Regulatory Action for Distribution Channels and Attack Surfaces
  1. Require content credential implementation for social media, giving companies a deadline to implement the Content Credentials labeling standard from C2PA.
  2. Automate digital signatures so people can rapidly verify their human-generated content.
  3. Limit the reach of AI-generated content: Accounts that haven’t been verified as distributors of human-generated content could have certain features disabled, including viral distribution of their content.
  4. Reduce chemical, biological, radiological, and nuclear risks by educating all suppliers of custom nucleic acids or other potentially dangerous substances about best practices.
Government Action
  1. Establish a nimble regulatory body that can act and enforce quickly and update certain enforcement criteria. This entity would have the power to approve or reject risk assessments, mitigations, and audit results and have the authority to block model deployment.
  2. Support fact-checking organizations and civil-society groups (including the “trusted flaggers” defined by the EU Digital Services Act) and require generative AI companies to work directly with these groups.
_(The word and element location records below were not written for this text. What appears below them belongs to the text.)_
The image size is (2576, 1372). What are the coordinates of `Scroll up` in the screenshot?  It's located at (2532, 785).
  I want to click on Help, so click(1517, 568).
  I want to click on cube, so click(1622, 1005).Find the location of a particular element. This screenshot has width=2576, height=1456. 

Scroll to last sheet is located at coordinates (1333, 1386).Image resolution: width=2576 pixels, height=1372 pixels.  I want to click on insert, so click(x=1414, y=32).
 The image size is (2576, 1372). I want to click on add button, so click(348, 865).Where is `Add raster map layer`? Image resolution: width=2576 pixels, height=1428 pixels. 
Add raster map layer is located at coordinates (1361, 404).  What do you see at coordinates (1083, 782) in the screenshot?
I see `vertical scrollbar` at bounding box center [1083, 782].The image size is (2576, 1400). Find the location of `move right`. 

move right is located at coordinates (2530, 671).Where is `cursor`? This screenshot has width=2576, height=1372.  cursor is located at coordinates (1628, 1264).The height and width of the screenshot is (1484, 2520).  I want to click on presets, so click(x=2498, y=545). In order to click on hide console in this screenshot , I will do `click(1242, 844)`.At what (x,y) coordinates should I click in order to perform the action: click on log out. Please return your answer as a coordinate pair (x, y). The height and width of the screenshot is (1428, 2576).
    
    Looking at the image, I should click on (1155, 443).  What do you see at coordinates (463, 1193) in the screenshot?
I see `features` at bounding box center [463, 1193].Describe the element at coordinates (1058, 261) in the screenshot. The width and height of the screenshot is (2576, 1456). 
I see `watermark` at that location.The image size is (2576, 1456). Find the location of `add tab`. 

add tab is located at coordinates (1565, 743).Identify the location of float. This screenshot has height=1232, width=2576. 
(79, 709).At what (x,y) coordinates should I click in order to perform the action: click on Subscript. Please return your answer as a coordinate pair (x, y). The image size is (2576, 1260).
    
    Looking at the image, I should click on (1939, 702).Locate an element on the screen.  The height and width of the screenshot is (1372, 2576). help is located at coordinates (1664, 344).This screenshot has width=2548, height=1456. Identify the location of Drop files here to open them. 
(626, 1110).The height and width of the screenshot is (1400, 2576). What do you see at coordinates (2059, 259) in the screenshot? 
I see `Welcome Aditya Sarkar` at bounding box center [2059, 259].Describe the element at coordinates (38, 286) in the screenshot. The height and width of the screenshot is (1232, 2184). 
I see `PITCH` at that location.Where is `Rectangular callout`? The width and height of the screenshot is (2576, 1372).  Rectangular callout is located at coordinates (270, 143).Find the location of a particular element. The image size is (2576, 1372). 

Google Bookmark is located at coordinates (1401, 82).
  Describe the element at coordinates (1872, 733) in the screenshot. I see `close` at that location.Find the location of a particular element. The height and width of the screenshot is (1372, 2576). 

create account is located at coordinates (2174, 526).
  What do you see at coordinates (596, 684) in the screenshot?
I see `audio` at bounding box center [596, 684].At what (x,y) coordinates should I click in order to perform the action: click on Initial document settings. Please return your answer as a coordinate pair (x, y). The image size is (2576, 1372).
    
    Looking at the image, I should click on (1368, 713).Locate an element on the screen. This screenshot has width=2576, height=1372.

  3. Cooperate internationally with the goal of eventually creating an international treaty or new international agency to prevent companies from circumventing these regulations. The recent Bletchley Declaration was signed by 28 countries, including the home countries of all of the world’s leading AI companies (United States, China, United Kingdom, United Arab Emirates, France, and Germany); this declaration stated shared values and carved out a path for additional meetings.
  4. Democratize AI access with public infrastructure: A common concern about regulating AI is that it will limit the number of companies that can produce complicated AI systems to a small handful and tend toward monopolistic business practices. There are many opportunities to democratize access to AI, however, without relying on unsecured AI systems. One is through the creation of public AI infrastructure with powerful secured AI models.
“I think how we regulate open-source AI is THE most important unresolved issue in the immediate term,” Gary Marcus, the cognitive scientist, entrepreneur, and professor emeritus at New York University told me in a recent email exchange.


I agree, and these recommendations are only a start. They would initially be costly to implement and would require that regulators make certain powerful lobbyists and developers unhappy.

Unfortunately, given the misaligned incentives in the current AI and information ecosystems, it’s unlikely that industry will take these actions unless forced to do so. If actions like these are not taken, companies producing unsecured AI may bring in billions of dollars in profits while pushing the risks posed by their products onto all of us.